Namun apapun alat bukti itu, tetap perlu diuji keabsahannya di depan hukum, sebagaimana perintah pasal 183 KUHAP: “Hakim tidak boleh menjatuhkan pidana kepada seorang kecuali apabila dengan sekurang-kurangnya dua alat bukti yang sah ia memperoleh keyakinan bahwa suatu tindak pidana benar-benar terjadi dan bahwa terdakwalah yang bersalah melakukannya”
Sementara pasal 184 KUHAP Ayat (1) menyebutkan Alat bukti yang sah ialah (a) keterangan saksi, (b) keterangan ahli, (c) surat, (d) petunjuk, (e) keterangan terdakwa. Sedangkan bunyi Pasal 184 Ayat (2): Hal yang secara umum sudah diketahui tidak perlu dibuktikan.
Untuk unsur ini, apabila polisi mau bertindak fair dan objektif, maka seharusnya berani men-tersangkakan juga tiga ratusan ribu massa yang hadir ketika perbuatan yang disangkakan itu terjadi dengan menerapkan juga Pasal 56 KUHP ayat (1) dan ayat (2):
Dihukum sebagai orang yang melakukan kejahatan: (1) Barangsiapa dengan sengaja membantu melakukan kejahatan itu; (2) Barangsiapa dengan sengaja memberikan kesempatan, daya upaya, atau keterangan untuk melakukan kejahatan itu;
Tampaklah disini, penyidik polisi bertindak subyektif dalam menerapkan pasal untuk mentersangkakan seseorang yang tak bersalah.
Unsur (2): Dilarang merusak, merobek, menginjak-injak, membakar, atau melakukan perbuatan lain:
Unsur ini langsung mengarah kepada perbuatan pidana (actus-reus). Perbuatan pidana harus jelas kapan (tempus-delicti) dan dimana perbuatan itu dilakukan (locus-delicti)? Untuk memastikan tempus-delicti, maka penegak hukum harus menjawab pertanyaan penting ini terlebih dahulu, “Apakah benar pada saat perbuatan itu terjadi, perbuatan tersebut dikualifikasi sebagai perbuatan pidana?” Ini erat kaitannya dengan penerapan asas legalitas dalam KUHP.
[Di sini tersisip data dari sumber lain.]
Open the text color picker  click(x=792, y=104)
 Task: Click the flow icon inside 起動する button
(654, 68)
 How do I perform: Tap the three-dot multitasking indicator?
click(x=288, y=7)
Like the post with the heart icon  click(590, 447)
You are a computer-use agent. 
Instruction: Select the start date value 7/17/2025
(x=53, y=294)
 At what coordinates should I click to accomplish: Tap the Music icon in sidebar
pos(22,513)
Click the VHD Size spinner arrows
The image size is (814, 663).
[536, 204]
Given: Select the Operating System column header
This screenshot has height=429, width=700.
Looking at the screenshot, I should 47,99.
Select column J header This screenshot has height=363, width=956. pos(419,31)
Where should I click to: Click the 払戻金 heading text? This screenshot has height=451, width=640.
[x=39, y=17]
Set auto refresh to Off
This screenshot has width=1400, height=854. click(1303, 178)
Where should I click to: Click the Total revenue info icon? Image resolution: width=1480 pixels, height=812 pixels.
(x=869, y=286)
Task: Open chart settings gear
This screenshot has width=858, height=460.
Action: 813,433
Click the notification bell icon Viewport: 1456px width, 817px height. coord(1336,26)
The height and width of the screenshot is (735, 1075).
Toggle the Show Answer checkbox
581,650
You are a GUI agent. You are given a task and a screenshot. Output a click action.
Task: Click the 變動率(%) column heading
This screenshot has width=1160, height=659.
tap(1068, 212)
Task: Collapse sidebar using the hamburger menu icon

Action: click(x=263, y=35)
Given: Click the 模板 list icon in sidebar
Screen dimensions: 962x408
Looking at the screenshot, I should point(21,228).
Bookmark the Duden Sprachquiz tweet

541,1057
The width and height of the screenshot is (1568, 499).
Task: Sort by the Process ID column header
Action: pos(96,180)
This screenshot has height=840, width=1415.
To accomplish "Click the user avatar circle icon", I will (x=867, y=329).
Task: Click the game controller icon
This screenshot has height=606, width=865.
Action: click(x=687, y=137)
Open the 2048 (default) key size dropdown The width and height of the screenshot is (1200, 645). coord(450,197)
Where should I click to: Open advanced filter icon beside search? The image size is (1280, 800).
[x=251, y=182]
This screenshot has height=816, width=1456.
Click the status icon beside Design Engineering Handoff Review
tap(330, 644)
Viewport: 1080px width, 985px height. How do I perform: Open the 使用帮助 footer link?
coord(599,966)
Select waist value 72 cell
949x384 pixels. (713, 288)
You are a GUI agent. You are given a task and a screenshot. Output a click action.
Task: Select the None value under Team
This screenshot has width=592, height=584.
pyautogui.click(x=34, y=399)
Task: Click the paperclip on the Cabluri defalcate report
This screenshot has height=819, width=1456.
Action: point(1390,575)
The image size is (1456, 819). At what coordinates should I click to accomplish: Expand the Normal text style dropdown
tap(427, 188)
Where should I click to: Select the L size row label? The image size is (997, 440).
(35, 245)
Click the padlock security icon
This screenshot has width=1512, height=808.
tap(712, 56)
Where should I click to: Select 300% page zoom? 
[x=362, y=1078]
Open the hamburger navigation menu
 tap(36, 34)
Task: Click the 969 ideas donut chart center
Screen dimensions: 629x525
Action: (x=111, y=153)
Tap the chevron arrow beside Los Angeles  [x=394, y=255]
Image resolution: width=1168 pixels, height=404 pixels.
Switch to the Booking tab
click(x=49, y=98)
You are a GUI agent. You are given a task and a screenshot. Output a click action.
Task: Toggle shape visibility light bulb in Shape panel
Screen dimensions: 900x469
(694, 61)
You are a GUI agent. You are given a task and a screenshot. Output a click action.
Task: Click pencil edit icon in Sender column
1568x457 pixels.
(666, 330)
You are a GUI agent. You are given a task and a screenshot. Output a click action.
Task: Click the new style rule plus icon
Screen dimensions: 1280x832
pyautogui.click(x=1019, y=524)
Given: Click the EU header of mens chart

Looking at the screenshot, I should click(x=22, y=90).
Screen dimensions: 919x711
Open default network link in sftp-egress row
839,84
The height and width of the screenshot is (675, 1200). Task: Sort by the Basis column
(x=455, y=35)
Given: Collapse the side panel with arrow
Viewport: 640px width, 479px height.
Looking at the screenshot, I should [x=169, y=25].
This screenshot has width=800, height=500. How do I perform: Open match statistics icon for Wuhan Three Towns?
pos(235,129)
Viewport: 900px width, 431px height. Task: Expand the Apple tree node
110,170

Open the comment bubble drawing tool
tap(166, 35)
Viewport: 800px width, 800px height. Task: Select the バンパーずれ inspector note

Merujuk pada fakta dilapangan, maka tersangka Gung Omlet tidak sama sekali sedang melakukan perbuatan pidana, ia tidak merusak, merobek dan menginjak nginjak, membakar atau melakukan perbuatan lain” Bila Polisi beralibi bahwa yang dilakukan Gung Omlet dikategorikan dalam frasa: atau melakukan perbuatan lain. Maka penafsiran tersebut sangatlah gamang dan perlu penyelidikan yang lebih rigit untuk mentersangkakan seseorang. Anehnya, hanya dalam hitungan jam saja, Polisi sudah menetapkan Gung Omlet sebagai tersangka. Ironi.
Unsur (3): Dengan Maksud menodai, menghina, atau merendahkan kehormatan Bendera Negara:
Unsur ini artinya sebelum terjadinya perbuatan pidana, tersangka telah terlebih dahulu mengantongi maksud, niat atau kehendak jahat (mens-rea). Sementara faktanya kejadian tersebut bersifat insidentil, dimana ia tidak sama sekali berniat untuk menodai, menghina apalagi hendak merendahkan kehormatan Bendera Negara.
Frasa dengan maksud juga erat kaitan dengan adanya tindakan kesengajaan yang mana penting bagi polisi untuk mendalami latar belakang dari tertuduh. Gung Omlet adalah pemuda baik-baik yang tidak memiliki satupun riwayat melakukan makar terhadap NKRI, bahkan belum pernah sekalipun dipidana karena melakukan kejahatan terhadap Negara. Sayangnya, jangankan penyidik mendalami motif dan melakukan penyelidikan yang akurat dan obyektif, tapi yang terjadi Gung Omlet sudah terlebih dahulu ditersangkakan.